-- Given request --
Identify every row below that contains the word "Open", and copy each of those rows in full.
──────── Data for processing
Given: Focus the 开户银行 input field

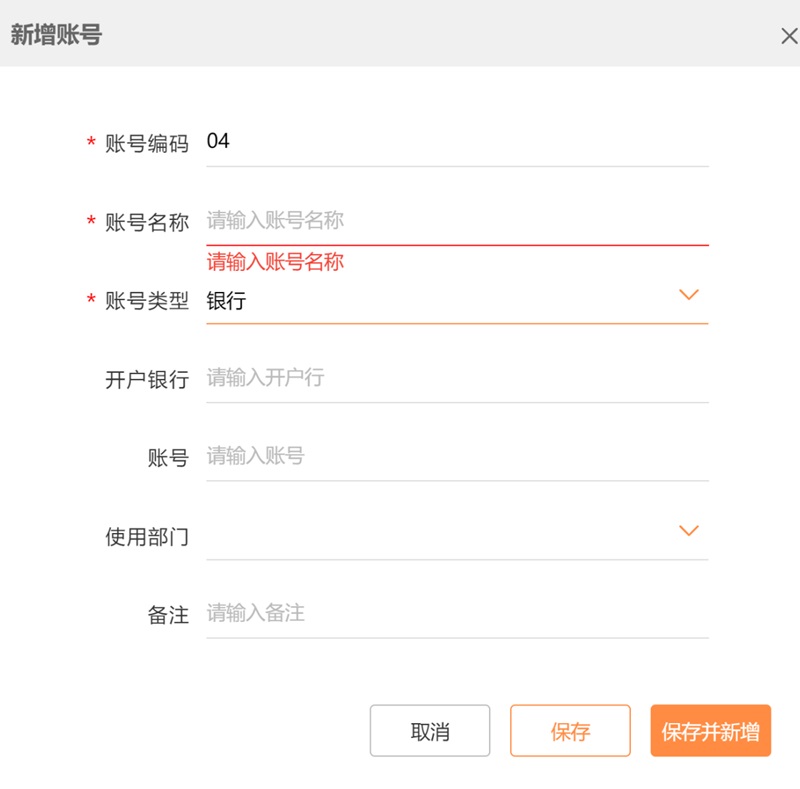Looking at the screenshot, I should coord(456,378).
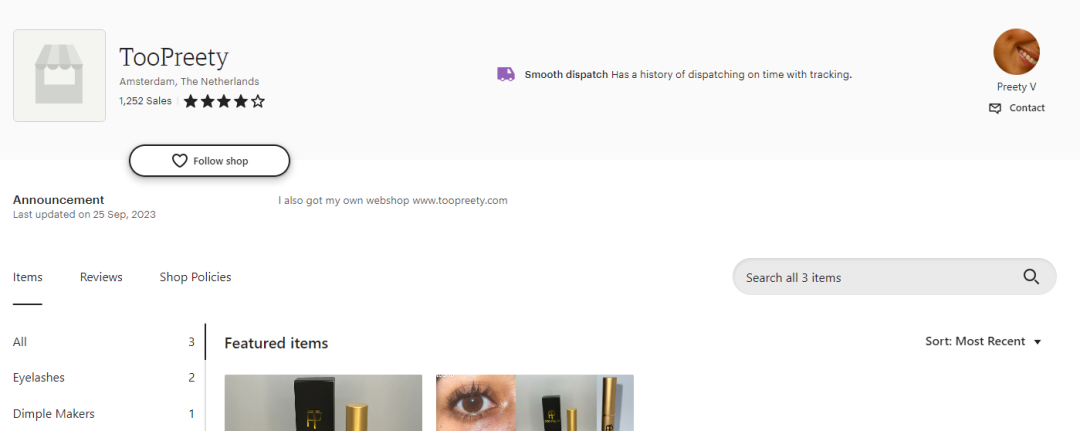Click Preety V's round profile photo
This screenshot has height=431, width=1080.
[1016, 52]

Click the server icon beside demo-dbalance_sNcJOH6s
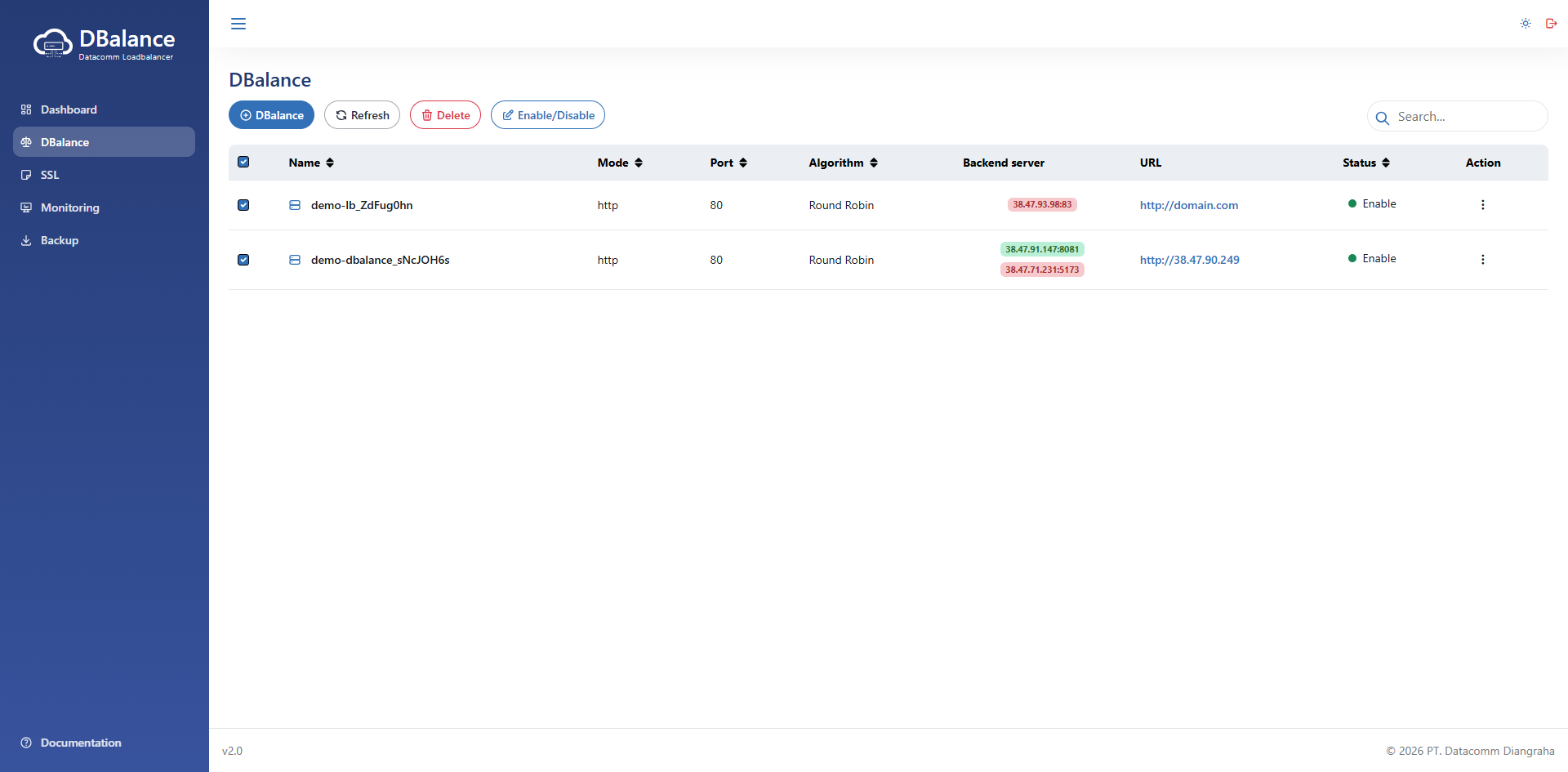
────────────────
──────── Data for processing
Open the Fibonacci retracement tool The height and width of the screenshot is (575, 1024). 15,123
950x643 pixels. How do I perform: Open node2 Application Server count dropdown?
────────────────
-- Final result --
Open the Fibonacci retracement tool The height and width of the screenshot is (575, 1024). 15,123
950x643 pixels. How do I perform: Open node2 Application Server count dropdown?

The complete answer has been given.